Though you could rightly argue that the situation at Texas is far from “stable,” ending the Mack Brown era at Texas, no matter how dismal things get, could very well put Longhorn football in an even more precarious position.
And this is especially true in what is a day-to-day situation from a national perspective in college football, with threats such as conference realignment, BCS revamping and NCAA restructure.
In truth, 2012-13 may present the biggest need for stable leadership in the history of the game.
And though Mack Brown might be a lot of things (right now that includes a coach that is struggling to put together wins), he’s bought in 100 percent at Texas and can be counted on to make decisions that are solely in the best interest of his employer.
Mack Brown won’t be throwing Texas under the bus, regardless of what happens in an ever-changing, loyalty-devoid world of college sports.
Though the major changes in terms of coordinators that occurred on the Texas staff for the 2011 season seem far from paying off, it may be too early to call the hirings a total flop.
Yes, Manny Diaz’s 2012 defense looks epically bad (try a No. 105 ranking in scoring coming into Week 9), and despite the fact that the Bryan Harsin/Major Applewhite's offense looks better versus last season, it’s still not worth raving about.
But are 21 games (with a 14-7 record) enough to gauge whether or not the current staff experiment is a failure, and wouldn’t it be prudent to at least wait until the season ends before swinging the gavel?
The truth is, this is still a relatively new coaching staff and though Brown is obviously still the leader, the recent decline may not be entirely his fault.
However, he’s still the guy who needs to fix it, a task that needs to be tackled in short order.
This is an argument that should both appall and conjure up pride in Texas football fans.
First, the Longhorn faithful have definitely suffered enough to pooh-pooh any notions of letting Mack Brown stick around simply because he’s 147-41 at Texas and has provided a national title, two Big 12 titles and six divisional crowns.
But the other side of the coin is that Texas is the kind of program that is classy enough (and I say this as a Texas Tech graduate) to not kick a guy out the door without mercy, especially when the guy has been such a great ambassador for your university.
Would it be honorable for Texas to keep Brown after all he’s done?
Should Longhorn fans buy into this?
It’s up to their discretion.
Will Texas ultimately handle Mack Brown with the honor he deserves?
Yes, and Texas fans should be proud of that.
When a coach has 12 consecutive winning seasons at a major program in a BCS conference, you’ve got to figure he’s got some clue about what he’s doing.
Yes, when you’ve reeled off nine back-to-back double-digit win seasons, perhaps you have some skills as a head coach.
Has Mack Brown lost it?
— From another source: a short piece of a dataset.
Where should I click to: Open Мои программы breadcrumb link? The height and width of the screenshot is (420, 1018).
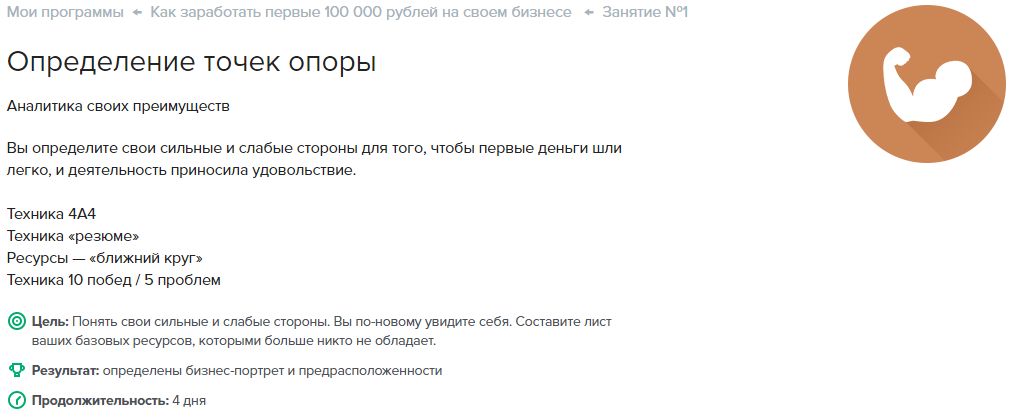(65, 12)
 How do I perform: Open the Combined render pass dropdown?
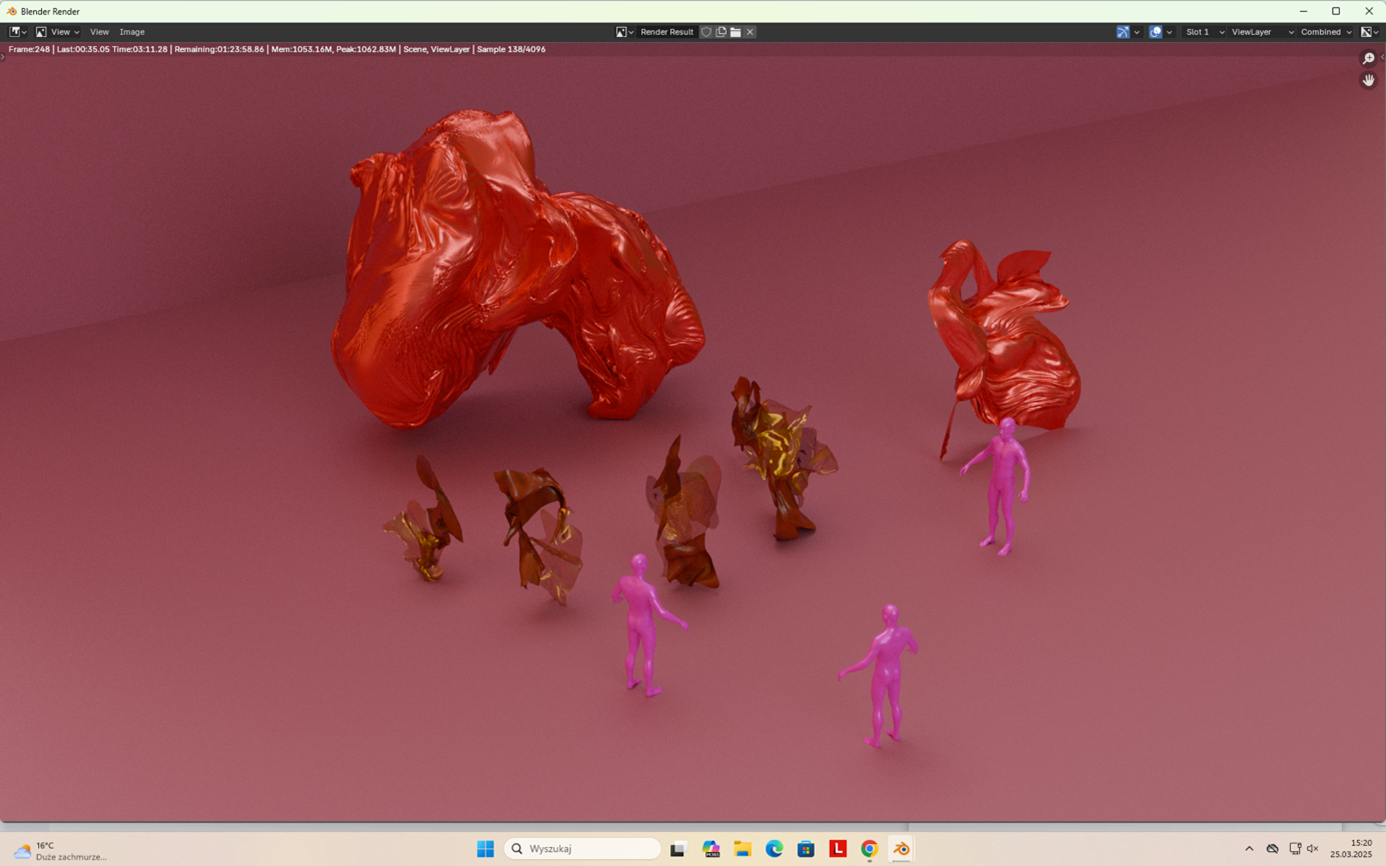tap(1325, 32)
Has he reached the exhaustion point, the burn-out plateau where he can no longer coach Texas to a championship?
Well, if he was Gene Chizik or Lane Kiffin, I guess you would think twice, but this is Mack Brown, who may just have another ace up his burnt orange sleeve.
The numbers don’t lie.
Who Will Replace Him?
Perhaps the angle that ‘Horn fans need to consider the most regarding firing or forcing Mack Brown from his job is a simple question: Who comes next in the history of Texas football?
And this question is not just about who you want to replace him, but who will actually come and take the job.
Names like Jon Gruden, Chip Kelly and even wanderlust coach Nick Saban are high on Longhorn fans’ wish lists, but will these guys really buy a house in Austin (and, most importantly, leave their current post)? And if they don’t, then who will you get stuck with?
Despite all the recent glory and the inherent desirability of the job, Texas is still the program that employed the following head football coaches between Fred Akers’ last season in 1986 and Brown’s first in 1998: David McWilliams (31-26) and John Mackovic (41-28-2).
No matter how you want to say it—buyer beware, careful what you wish for or the grass isn’t always greener on the other side—Texas fans need to proceed with caution before they break up with Brown and end up in bed with John L. Smith.